* Trecho da página *
· · · ·

Nesse caso também, as linhas vermelhas dos EUA estavam nas fronteiras russas e isso era aceito amplamente.
A invasão dos EUA na Indochina, assim como a invasão do Iraque, não
cruzou linha vermelha alguma; assim como muitas ações predadoras dos EUA
ao redor do mundo.
Sobre a atual situação, o professor de Oxford, Yuen Foong Khong
explica que existe uma “longa tradição no pensamento estratégico dos
norte-americanos: sucessivas administrações têm enfatizado que o
interesse vital dos EUA é evitar a existência de uma hegemonia hostil –
no caso, a Rússia – de dominar qualquer outra região importante do
mundo.
Além disso, é normalmente aceito que os EUA devem “manter sua
predominância”, pois “foi a hegemonia dos EUA que manteve a paz e a
estabilidade ao redor do muno” – sendo que a última parte pode ser
traduzida como: subordinação às exigências norte-americanas.
Como era de se esperar, o mundo pensa de maneira diferente, e considera que os EUA que são um “Estado pária” e a “maior ameaça à paz no mundo”, com nenhum outro competidor chegando perto nas pesquisas. Mas afinal, o que o mundo sabe?
O artigo de Khong também fala sobre a crise na Ásia, causada pelo
crescimento da China, que cada vez mais se aproxima de se tornar a
“maior economia da Ásia”, e assim como a Rússia, tem “ambições
expansionistas em sua própria vizinhança”, cruzando também as linhas
vermelhas dos EUA.
A recente viagem do presidente Obama à Ásia foi para afirmar a “longa tradição” dos EUA, mas em um linguajar diplomático.
A condenação quase universal de Putin para com o Ocidente inclui seu
discurso emocionado no qual ele reclamou amargamente que os EUA e seus
aliados “os enganou várias vezes, tomaram decisões por suas costas, e
apresentaram fatos completamente mentirosos sobre a expansão da OTAN em
direção ao leste, com instalações e infraestruturas militares nas
fronteiras russas”. E sempre a mesma conversa era: “Bem, isso não
envolve vocês”.

· · · ·

* Exercício proposto 1 *
Segundo o trecho, para qual continente foi a recente viagem do presidente Obama?
* Exercício proposto 2 *
Transcreva fielmente a passagem do trecho que se inicia nas palavras "O artigo de" e termina após as palavras "um linguajar diplomático.".
* Exercício proposto 3 *
Relacione todos os países citados nominalmente no trecho.

* Material coletado *
· · · ·

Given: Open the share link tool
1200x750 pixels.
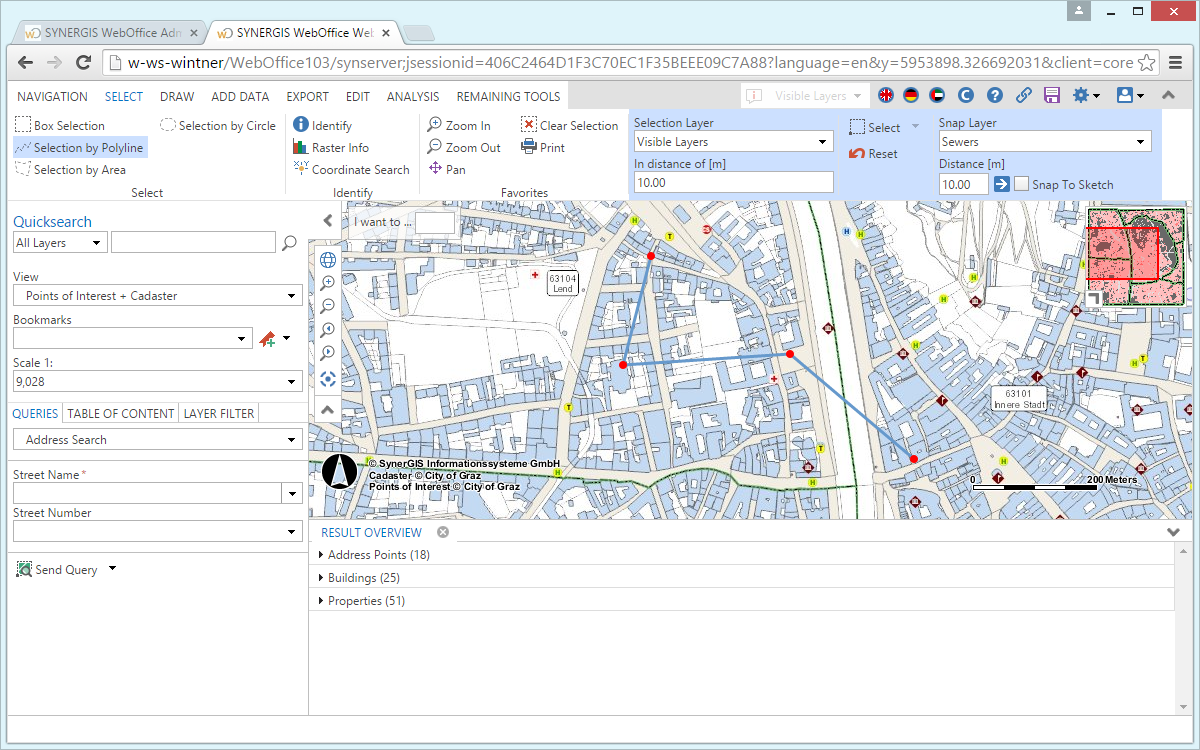Looking at the screenshot, I should point(1022,95).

· · · ·

* Resposta escrita 1 *
Para a Ásia.

* Resposta escrita 2 *
O artigo de Khong também fala sobre a crise na Ásia, causada pelo
crescimento da China, que cada vez mais se aproxima de se tornar a
“maior economia da Ásia”, e assim como a Rússia, tem “ambições
expansionistas em sua própria vizinhança”, cruzando também as linhas
vermelhas dos EUA.
A recente viagem do presidente Obama à Ásia foi para afirmar a “longa tradição” dos EUA, mas em um linguajar diplomático.

* Resposta escrita 3 *
EUA, Iraque, Rússia, China